I have been working with Azure quite a bit lately. We are looking to move all our hosted servers “into the cloud” – wherever that may be… Anyway, I have been working on a simple asset management system and I just started to implement the Azure Search API. I wanted to seed the index with existing data about the assets but I couldn’t see any easy way to export a list of the files in the container. Google to the rescue!

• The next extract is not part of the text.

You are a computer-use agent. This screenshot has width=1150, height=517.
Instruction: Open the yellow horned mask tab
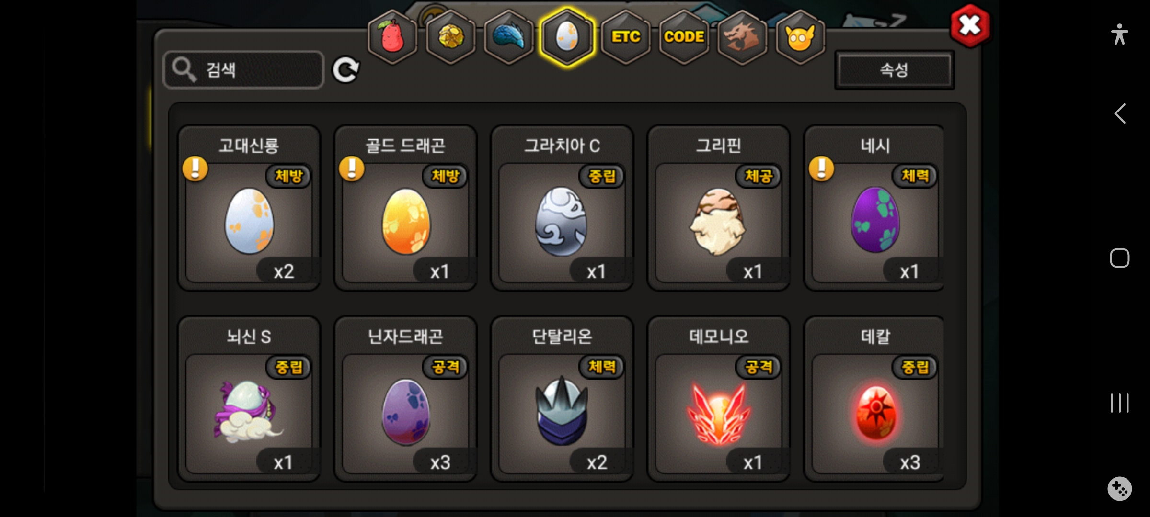pyautogui.click(x=800, y=37)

My search found a great post by Dave Ward on extracting data from an HTML table using jQuery. It is a pretty simple little snippet but it works quite well:
var data = $('#__fx-grid3 tbody tr').map(function() { // $(this) is used more than once; cache it for performance. var $row = $(this); return { name: $row.find('td:nth-child(1)').text(), url: $row.find('td:nth-child(2) .fxs-copybutton-value').text(), creationTime: $row.find('td:nth-child(3)').text(), size: $row.find('td:nth-child(4)').text(), }; }).get();
Use the snippet in the container details page and it will pull the name, url, etc. from the table. Now you’ve got the table data stored nicely in a local variable named data
– but how to easily get at it? A little more googling found another simple little trick:
copy(data);
This will copy the data
variable value to the clipboard. Now it is a simple paste into whatever text editor you favor. The above may be Chrome-specific, but if you are a web dev then you are likely using Chrome anyway – or at least have it at your disposal…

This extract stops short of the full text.